For the first scenario of constant life expectancy, the estimated period means and medians from the 1000 simulation runs are close to the true values, with no notable bias. However, with the departure from the constant life expectancy assumption in the remaining three scenarios, the estimated period mean and median estimates consistently are underestimated. The estimated cohort mean and median survival estimates—which use all individuals born since the year 465—are close to the true values in all four scenarios.

Fig. 1
figure 1

Boxplots of estimated period mean and median survival times for simulation scenarios 1–4. The blue dashed line is the average of the true mean survival times for the last 36 years. The orange dashed line is the average of the true median survival times for the last 36 years. Each grey point represents the result of a single simulation run, with the means and medians estimated via the period approach, using only the simulated individuals who died in the last 36 years within that run. The black point is the average value of the grey points over 1000 simulation runs

Table 1 True mean and median survival and average estimated mean and median survival across 1000 simulation runs, for each of the 4 simulation scenarios, using both the period and cohort estimation approaches

The average KM estimates for the four simulation scenarios are shown in Table 2. Considering the individuals who are still alive at year 500 as censored, the KM approach overestimates the median life expectancy under all scenarios. More details are provided in Additional file 1.
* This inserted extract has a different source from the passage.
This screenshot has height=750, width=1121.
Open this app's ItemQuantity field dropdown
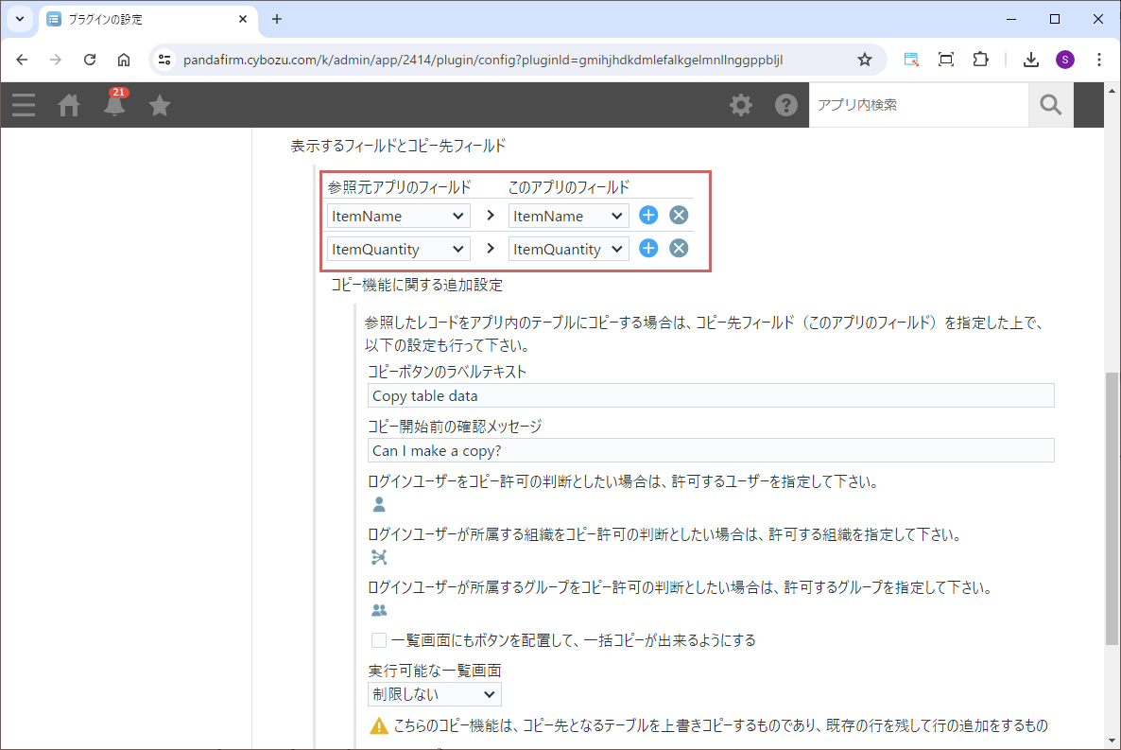(x=568, y=249)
Table 2 Average number of deaths in the time period [465, 500] years and Kaplan–Meier estimates of the median survival time over the four simulation scenarios, over 1000 simulation runs in each scenario

Conclusions and discussion

We investigated the problem of estimating life expectancy using data on age at death (the period approach), focusing on Morquio syndrome A [7] by simulating four scenarios to better understand the magnitude and types of biases that may occur. When life expectancy was constant, this method performed well, lacking bias. This is known to be the case under constant mortality rates [4]. However, this scenario fails to reflect the advances in medical practices and technology. Changes in general care and treatment of MPS IVA—such as enzyme replacement therapy and hematopoietic stem cell therapy [10]—are expected to lead to a possible rise in life expectancy [7]. Even in the absence of specific treatments, standards of care have improved along with advancements in medical devices and techniques [11]. In all the non-constant life expectancy scenarios we considered, which represented a mix of stable and increasing life expectancy, period life expectancy substantially underestimated both the mean and the median life expectancy. Thus, unless the life expectancy is relatively stable over time, the period approach used in [7] will not accurately assess life expectancy.
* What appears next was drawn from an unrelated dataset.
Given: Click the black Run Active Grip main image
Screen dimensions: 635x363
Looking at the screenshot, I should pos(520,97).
In contrast with period life expectancy, which assumes stable mortality rates over the period of interest, cohort life expectancy allows for possibly time-varying mortality rates, the two being equivalent when mortality is constant [4]. When life expectancy increases, the period approach underestimates the true life expectancy, while the cohort approach leads to unbiased estimates. However, the cohort approach is generally impractical, especially for rare diseases like MPS IVA, which make it more challenging to find and follow up a large enough number of individuals. Moreover, with a cohort approach, there is always a lag between the life expectancy estimated on a cohort for which everyone is deceased and the life expectancy for an individual born at the present time.
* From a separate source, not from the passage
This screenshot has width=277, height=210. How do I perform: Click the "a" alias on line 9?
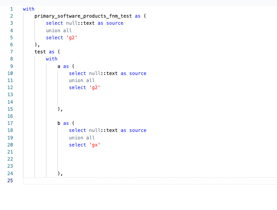(59, 66)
We also considered the KM method—which allows for the inclusion of individuals who are still alive as “censored data”—to estimate the median survival, which did not eliminate bias, although it changed its direction. A more detailed discussion can be found in Additional file 1.


Our study’s most important limitation is that the simulated datasets are based on simplified assumptions, as there is insufficient knowledge of changes in the natural history of Morquio syndrome over time to build more detailed models. This led to our choice of a number of scenarios as a de facto sensitivity analysis for comparing the performance of various approaches to estimate life expectancy. We also note that while in general, life expectancy is expected to increase over time, this trend is sometimes unstable and even unpredictable. For instance, the current COVID-19 pandemic may lead to a reduced lifespan for individuals with underlying respiratory conditions [12], including MPS IVA. To estimate the life expectancy more accurately, we need to consider contemporary changes in the standard of care and medical treatment and the possibility of unforeseeable and unfavorable events, which may include pandemics.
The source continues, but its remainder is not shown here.